Pensar que otra Centroamérica es posible parece utópico; sin embargo, de la historia reciente podemos aprender que aún hay esperanza. En la década de los ochenta hubo una crisis mucho más compleja: guerras civiles, desplazamiento de poblaciones enteras, masacres perpetradas por el Estado y, cuando menos, 100.000 vidas perdidas producto de los conflictos armados en plena Guerra Fría, cuando las superpotencias se disputaban la hegemonía mundial en nuestro pequeño territorio.
A pesar de tan sangriento escenario, fue posible alcanzar una salida para la región. El proceso cristalizado en la firma de los Acuerdos de Esquipulas y los sucesivos acuerdos de paz en Nicaragua, El Salvador y Guatemala son un ejemplo cuyos aprendizajes deberíamos retomar. Diálogo político regional del más alto nivel, pese a las diferencias ideológicas, respaldo político y financiero de la comunidad internacional, mecanismos de verificación claramente establecidos y un abordaje de las causas estructurales que originan los conflictos son algunos de ellos.
Hoy el objetivo no parece ser la paz, sino un desafío permanente en la mayoría de los países a lo largo de estos 200 años de independencia: el establecimiento de verdaderos Estados democráticos de derecho.
Requerimos una institucionalidad suficientemente robusta para satisfacer las innumerables deudas con la población centroamericana en materia de derechos humanos y oportunidades básicas para alcanzar una vida digna. Una institucionalidad capaz de resistir las actuales y futuras tentaciones autoritarias.
¿Qué falta para lograrlo? Muchísimo, pero ya existe una base sobre la cual partir. La iniciativa recientemente lanzada por Costa Rica, Panamá y República Dominicana —Alianza para el Fortalecimiento de la Institucionalidad Democrática—, a la que podría sumarse el próximo gobierno hondureño de Xiomara Castro, es una plataforma con potencial para liderar un proceso de diálogo y negociación política que se proponga alcanzar un acuerdo regional de las dimensiones de Esquipulas II.

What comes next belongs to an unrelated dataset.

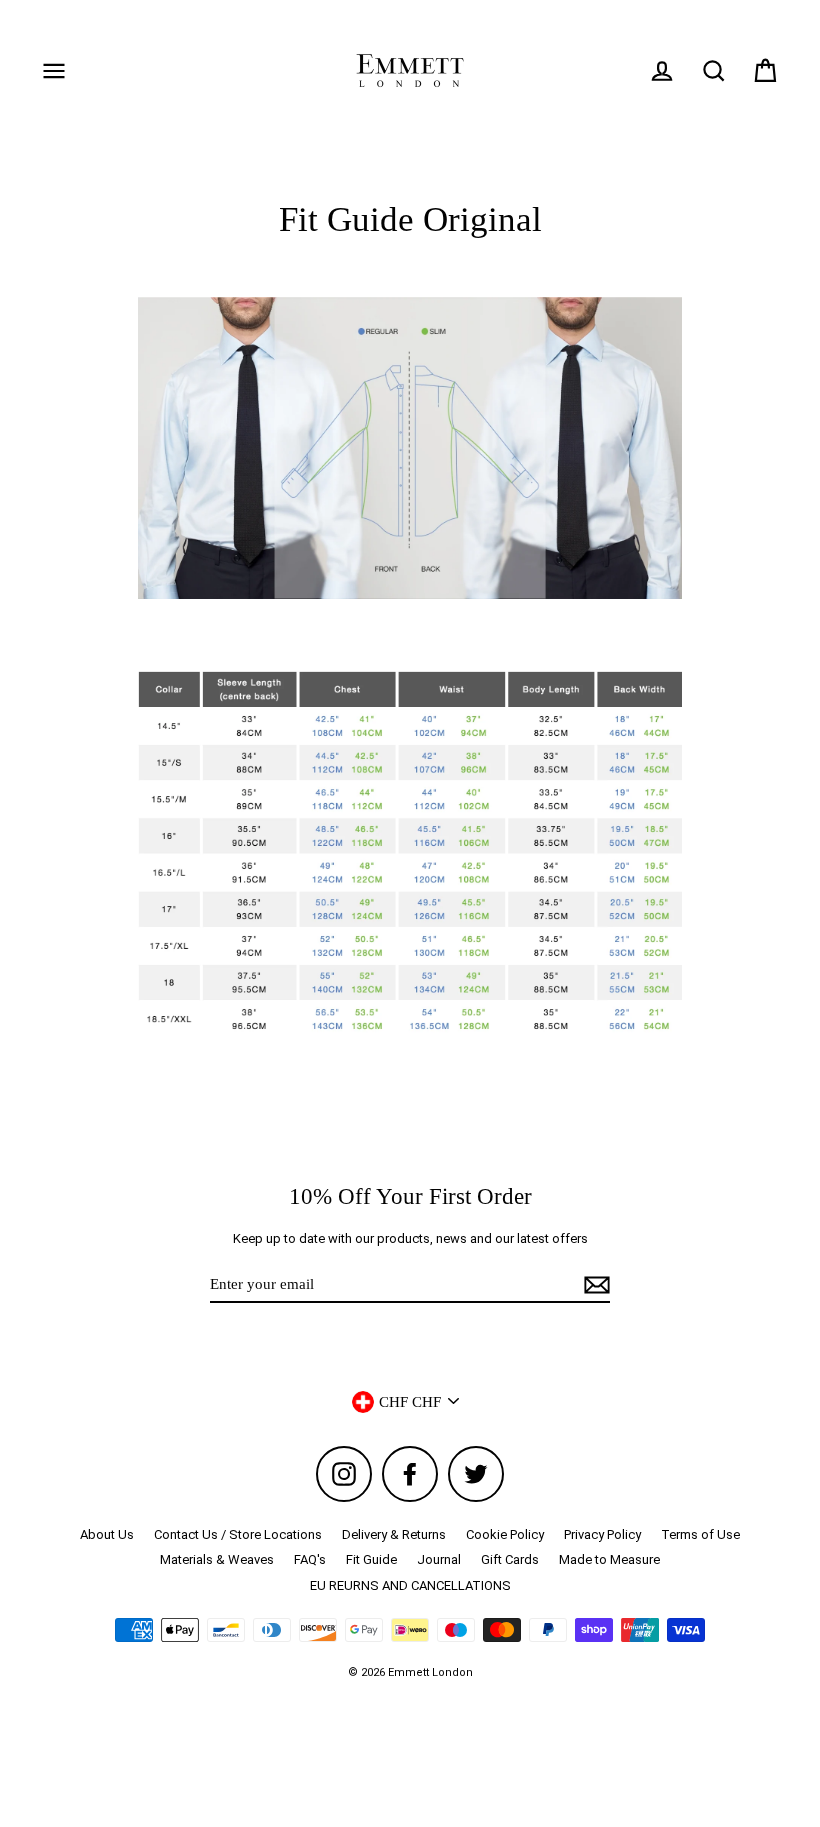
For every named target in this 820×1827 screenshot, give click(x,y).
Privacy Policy (602, 1534)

Estos países, respaldados por la comunidad internacional (resto de América Latina, Estados Unidos, Canadá y Europa), podrían presionar a los autócratas centroamericanos para que se comprometan a realizar concesiones internas tendentes al fortalecimiento de la institucionalidad democrática a cambio de incentivos puntuales.
El restablecimiento de comisiones internacionales contra la impunidad y la corrupción en Guatemala, Honduras y El Salvador, así como la negociación de una hoja de ruta para la recuperación progresiva de la democracia en Nicaragua serían concesiones internas a las que se podría aspirar.
Estados Unidos y la Unión Europea podrían condicionar sus recursos de cooperación internacional a un acuerdo regional en esa dirección.
Esta podría ser una solución a cómo enfocar el llamado plan Biden para Centroamérica, de lo contrario, los $4.000 millones no van a cambiar la realidad, como advierte Iván Velásquez. “No se debe conceder ayuda económica si no hay un compromiso de los países por respetar el Estado de derecho y el fortalecimiento de la democracia”, dice el exjefe de la desmantelada Comisión Internacional contra la Impunidad en Guatemala.
En fin, lo importante es intentar algo. La inacción solo nos paraliza. Superar el actual abordaje reactivo y construir una agenda regional proactiva dependerá, en buena medida, del liderazgo de los próximos gobiernos en Honduras y Costa Rica, donde, por cierto, las candidaturas presidenciales siguen sin presentar propuestas robustas de política exterior para la región.
Otra Centroamérica es posible en tanto logremos construir una ruta común hacia la región que merecemos.
El autor es planificador económico y social.